> _Provided data_
[Start of Attachment]
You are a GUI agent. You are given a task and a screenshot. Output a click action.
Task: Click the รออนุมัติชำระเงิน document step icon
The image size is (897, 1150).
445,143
[End of Attachment]
[Start of Attachment]
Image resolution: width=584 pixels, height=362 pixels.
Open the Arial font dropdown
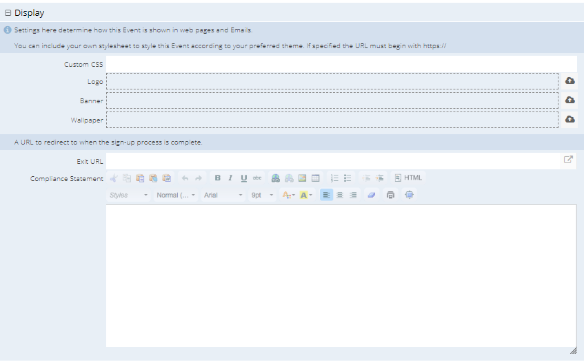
[End of Attachment]
[Start of Attachment]
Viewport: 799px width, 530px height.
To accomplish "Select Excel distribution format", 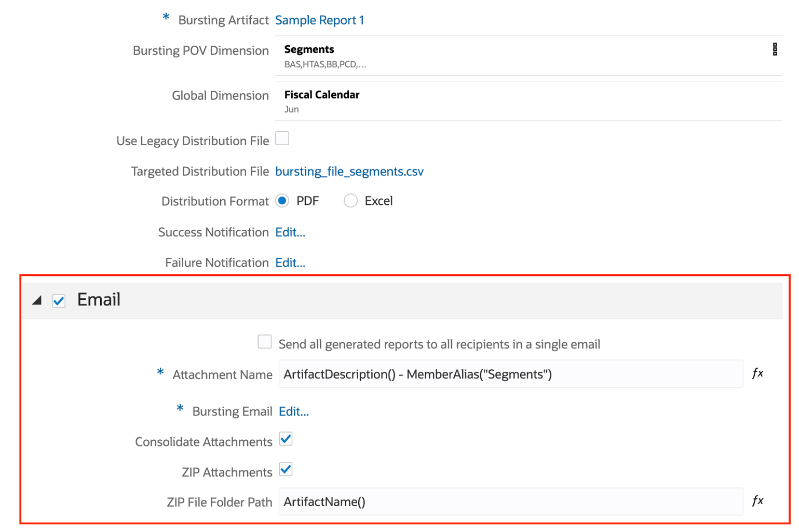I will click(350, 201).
[End of Attachment]
> _Activity_
Look back at the entries above and repeat, unchanged, every line from the line holding "Image resolution: width=584" through the line holding "Open the Arial font dropdown".

> _Exercise response_
Image resolution: width=584 pixels, height=362 pixels.
Open the Arial font dropdown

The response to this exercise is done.